*今日、O大学のチャペル・アワー(礼拝)で以下のような話をしました。ブログ受講生のみなさんにもおわかちします。
聖書:新約、ローマの信徒への手紙一・二〇
:旧約、ヨブ記三六・二四―二九、三七・一一―一三
讃美歌:二二六番 一、二、四節(
「センス・オブ・ワンダー」の講話の時にも歌いました。)
世界が造られたときから、目に見えない神の性質、つまり神の永遠の力と神性は被造物に現れており、これを通して神を知ることができます。
世の人は神の御業に賛美の歌を歌う。
あなたも心して、ほめたたえよ。
人は皆、御業を仰ぎ
はるかかなたから望み見ている。
まことに神は偉大、神を知ることはできず
その齢を数えることもできない。
神は水滴を御もとに集め
霧のような雨を降らす。
雲は雨となって滴り
多くの人の上に降り注ぐ。
どのように雨雲が広がり
神の仮庵が雷鳴をとどろかせるかを
悟りうるものがあろうか。……
雲は雨を含んで重くなり
密雲は稲妻を放つ。
雨雲はここかしこに垂れ込め
導かれるままに姿を変え
命じられるところを
あまねく地の表に行う。
懲らしめのためにも、大地のためにも
そして恵みを与えるためにも
神はこれを行わせられる。
今日のために選んだ聖書の箇所は、旧約聖書の方は梅雨時にふさわしく雨と雷と稲妻の話です。この箇所の朗読を聞いて、みなさんは何を感じたでしょうか。

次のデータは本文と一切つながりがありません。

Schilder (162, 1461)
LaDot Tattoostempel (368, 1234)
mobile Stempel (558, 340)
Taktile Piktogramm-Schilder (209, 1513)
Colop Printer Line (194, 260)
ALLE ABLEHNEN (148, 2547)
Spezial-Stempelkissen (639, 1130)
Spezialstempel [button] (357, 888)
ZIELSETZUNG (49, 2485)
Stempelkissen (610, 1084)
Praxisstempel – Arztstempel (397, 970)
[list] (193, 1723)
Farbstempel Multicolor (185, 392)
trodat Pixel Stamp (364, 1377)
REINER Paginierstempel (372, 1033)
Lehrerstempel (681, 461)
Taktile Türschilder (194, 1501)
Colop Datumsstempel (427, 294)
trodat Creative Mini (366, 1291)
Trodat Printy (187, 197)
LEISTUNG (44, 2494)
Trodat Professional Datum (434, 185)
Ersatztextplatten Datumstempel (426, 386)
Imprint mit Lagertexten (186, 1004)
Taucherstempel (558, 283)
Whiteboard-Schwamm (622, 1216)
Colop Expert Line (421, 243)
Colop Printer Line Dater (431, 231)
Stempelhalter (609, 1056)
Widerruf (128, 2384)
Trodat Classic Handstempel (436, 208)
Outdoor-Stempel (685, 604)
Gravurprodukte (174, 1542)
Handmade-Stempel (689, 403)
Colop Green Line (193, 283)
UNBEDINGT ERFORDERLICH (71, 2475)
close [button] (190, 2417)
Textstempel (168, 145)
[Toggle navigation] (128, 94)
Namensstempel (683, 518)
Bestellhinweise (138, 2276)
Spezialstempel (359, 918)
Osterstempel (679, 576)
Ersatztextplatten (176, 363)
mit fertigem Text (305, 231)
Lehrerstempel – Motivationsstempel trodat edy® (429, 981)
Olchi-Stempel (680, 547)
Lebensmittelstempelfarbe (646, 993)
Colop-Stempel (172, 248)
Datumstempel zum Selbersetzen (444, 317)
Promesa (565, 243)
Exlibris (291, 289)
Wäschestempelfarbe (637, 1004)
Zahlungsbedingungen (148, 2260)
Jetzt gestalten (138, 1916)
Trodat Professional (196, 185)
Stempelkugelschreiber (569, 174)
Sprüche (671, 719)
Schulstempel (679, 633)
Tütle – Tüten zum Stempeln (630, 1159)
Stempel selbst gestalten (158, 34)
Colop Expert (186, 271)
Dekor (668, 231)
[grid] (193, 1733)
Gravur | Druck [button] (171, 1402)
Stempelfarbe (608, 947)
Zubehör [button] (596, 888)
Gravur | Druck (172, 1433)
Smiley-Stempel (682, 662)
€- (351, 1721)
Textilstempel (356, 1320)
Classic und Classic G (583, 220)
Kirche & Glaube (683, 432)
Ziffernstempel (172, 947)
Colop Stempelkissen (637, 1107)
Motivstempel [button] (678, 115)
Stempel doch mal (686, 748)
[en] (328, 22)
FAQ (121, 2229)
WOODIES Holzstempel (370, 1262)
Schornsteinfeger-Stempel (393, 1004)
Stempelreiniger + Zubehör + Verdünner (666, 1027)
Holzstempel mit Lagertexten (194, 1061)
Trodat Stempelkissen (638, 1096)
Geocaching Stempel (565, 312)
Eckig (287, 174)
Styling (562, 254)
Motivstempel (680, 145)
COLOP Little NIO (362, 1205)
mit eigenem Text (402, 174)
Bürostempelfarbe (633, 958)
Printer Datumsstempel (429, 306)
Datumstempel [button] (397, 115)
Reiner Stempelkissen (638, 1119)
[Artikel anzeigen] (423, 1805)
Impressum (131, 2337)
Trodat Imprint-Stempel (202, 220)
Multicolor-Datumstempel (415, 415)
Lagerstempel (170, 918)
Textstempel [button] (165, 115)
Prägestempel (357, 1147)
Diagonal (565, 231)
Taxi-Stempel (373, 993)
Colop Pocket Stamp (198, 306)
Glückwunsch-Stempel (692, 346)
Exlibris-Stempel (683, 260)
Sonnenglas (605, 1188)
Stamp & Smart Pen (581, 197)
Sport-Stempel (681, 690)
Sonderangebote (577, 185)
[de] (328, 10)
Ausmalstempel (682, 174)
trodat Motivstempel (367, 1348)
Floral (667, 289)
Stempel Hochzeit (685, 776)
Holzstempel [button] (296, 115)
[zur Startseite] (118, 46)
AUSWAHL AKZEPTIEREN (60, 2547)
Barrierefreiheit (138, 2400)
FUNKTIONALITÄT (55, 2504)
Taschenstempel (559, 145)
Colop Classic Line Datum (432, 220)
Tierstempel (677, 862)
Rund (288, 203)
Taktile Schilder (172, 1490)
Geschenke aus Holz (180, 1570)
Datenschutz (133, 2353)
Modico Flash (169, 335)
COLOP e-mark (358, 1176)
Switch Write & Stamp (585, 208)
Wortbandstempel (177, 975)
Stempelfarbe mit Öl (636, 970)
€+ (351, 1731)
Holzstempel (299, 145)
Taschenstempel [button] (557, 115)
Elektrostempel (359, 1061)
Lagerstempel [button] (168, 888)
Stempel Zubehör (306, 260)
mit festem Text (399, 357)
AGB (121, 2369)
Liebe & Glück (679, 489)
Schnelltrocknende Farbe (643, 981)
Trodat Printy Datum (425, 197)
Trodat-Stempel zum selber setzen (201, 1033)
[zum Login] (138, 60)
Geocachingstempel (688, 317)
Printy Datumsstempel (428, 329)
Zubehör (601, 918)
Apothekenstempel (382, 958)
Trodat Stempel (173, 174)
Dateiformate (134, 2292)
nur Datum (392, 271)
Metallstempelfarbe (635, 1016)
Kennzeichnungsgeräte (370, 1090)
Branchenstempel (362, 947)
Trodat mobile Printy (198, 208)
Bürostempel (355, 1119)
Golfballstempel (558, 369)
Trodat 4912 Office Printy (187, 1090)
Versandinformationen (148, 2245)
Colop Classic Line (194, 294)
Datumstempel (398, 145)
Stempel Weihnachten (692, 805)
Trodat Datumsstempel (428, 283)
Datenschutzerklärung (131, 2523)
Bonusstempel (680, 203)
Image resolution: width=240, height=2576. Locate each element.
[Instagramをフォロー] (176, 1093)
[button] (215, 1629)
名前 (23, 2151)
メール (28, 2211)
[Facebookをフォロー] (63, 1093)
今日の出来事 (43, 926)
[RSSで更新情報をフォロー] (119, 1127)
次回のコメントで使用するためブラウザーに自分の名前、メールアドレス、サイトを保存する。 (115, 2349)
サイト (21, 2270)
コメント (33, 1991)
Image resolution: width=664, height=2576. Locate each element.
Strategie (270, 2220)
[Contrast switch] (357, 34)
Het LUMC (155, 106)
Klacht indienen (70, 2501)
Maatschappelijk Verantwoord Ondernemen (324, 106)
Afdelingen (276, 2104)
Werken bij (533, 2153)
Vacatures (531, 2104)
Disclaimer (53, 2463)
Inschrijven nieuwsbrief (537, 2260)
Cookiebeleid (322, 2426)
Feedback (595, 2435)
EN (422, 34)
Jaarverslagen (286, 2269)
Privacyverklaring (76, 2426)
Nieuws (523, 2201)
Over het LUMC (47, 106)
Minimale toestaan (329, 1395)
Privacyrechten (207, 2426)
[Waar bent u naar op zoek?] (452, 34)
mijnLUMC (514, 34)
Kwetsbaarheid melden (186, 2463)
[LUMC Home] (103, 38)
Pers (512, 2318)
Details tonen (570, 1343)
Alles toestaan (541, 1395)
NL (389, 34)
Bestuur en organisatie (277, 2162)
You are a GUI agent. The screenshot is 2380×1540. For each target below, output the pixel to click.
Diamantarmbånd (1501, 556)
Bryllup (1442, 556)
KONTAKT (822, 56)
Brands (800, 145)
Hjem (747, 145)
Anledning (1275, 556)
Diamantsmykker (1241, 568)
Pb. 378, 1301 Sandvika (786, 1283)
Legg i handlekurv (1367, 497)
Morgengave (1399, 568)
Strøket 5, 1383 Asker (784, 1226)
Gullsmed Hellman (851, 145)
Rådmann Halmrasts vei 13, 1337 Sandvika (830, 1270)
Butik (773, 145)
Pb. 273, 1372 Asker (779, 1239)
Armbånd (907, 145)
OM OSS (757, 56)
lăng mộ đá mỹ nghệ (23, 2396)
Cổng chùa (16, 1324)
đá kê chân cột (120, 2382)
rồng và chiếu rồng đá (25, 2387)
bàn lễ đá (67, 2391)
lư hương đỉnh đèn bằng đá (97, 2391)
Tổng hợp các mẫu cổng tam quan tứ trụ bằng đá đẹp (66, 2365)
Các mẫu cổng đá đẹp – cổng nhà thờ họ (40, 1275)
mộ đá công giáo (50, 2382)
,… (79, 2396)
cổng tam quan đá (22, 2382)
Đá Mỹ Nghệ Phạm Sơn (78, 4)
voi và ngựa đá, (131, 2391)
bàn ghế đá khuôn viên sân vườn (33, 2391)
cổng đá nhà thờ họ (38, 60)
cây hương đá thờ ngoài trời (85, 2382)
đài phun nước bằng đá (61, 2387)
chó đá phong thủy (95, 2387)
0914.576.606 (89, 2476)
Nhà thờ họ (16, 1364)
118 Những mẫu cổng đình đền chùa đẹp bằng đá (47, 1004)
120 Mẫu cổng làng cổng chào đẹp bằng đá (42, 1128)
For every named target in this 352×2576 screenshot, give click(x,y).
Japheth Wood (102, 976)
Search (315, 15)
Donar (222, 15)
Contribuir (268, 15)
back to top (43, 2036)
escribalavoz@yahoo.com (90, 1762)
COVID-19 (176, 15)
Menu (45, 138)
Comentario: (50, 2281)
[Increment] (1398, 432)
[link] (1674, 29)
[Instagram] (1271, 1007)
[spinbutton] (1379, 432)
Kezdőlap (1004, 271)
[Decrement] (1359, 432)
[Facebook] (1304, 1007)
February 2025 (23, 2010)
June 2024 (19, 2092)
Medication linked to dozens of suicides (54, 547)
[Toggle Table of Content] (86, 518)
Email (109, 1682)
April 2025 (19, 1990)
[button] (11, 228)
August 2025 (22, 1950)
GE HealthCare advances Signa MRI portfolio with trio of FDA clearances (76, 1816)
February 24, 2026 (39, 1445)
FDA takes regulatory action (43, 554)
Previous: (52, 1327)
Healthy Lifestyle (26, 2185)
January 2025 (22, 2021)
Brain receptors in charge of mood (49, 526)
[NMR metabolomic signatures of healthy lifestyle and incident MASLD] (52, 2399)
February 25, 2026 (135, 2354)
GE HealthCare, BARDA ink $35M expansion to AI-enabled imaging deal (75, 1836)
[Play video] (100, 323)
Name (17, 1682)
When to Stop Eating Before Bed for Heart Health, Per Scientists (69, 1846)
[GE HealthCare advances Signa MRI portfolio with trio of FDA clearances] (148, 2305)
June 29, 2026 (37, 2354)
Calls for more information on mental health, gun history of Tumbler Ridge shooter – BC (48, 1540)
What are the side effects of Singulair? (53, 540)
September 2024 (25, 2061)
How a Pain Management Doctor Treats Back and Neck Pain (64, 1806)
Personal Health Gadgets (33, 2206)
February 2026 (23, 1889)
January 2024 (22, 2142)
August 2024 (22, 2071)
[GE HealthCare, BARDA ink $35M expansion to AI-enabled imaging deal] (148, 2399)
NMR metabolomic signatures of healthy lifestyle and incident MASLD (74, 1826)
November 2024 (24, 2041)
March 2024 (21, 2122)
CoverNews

キリスト教徒でない人は、文章はなかなか格調が高くて文学的だけれども、神が雨を降らせ、雷をとどろかせ、稲妻を閃かせるなどというのは非科学的なおとぎ話だと思うかもしれません。
チャペルアワーに何度も参加した人は何度も聞いていると思いますが、私も「白いヒゲで白い衣を着て光り輝いている超能力のおじいさん」というふうな神さまは信じていません。
雨を降らせるのはそういう神さまではなく、まずは自然だと思っています。そしてその自然は大きなものなので大自然という言葉で表現できるのではないでしょうか。
しかし今日一緒に考えたいのは、「大自然」という言葉で表現されていることの中身を私たちがどのくらい深く本当に理解しているかということです。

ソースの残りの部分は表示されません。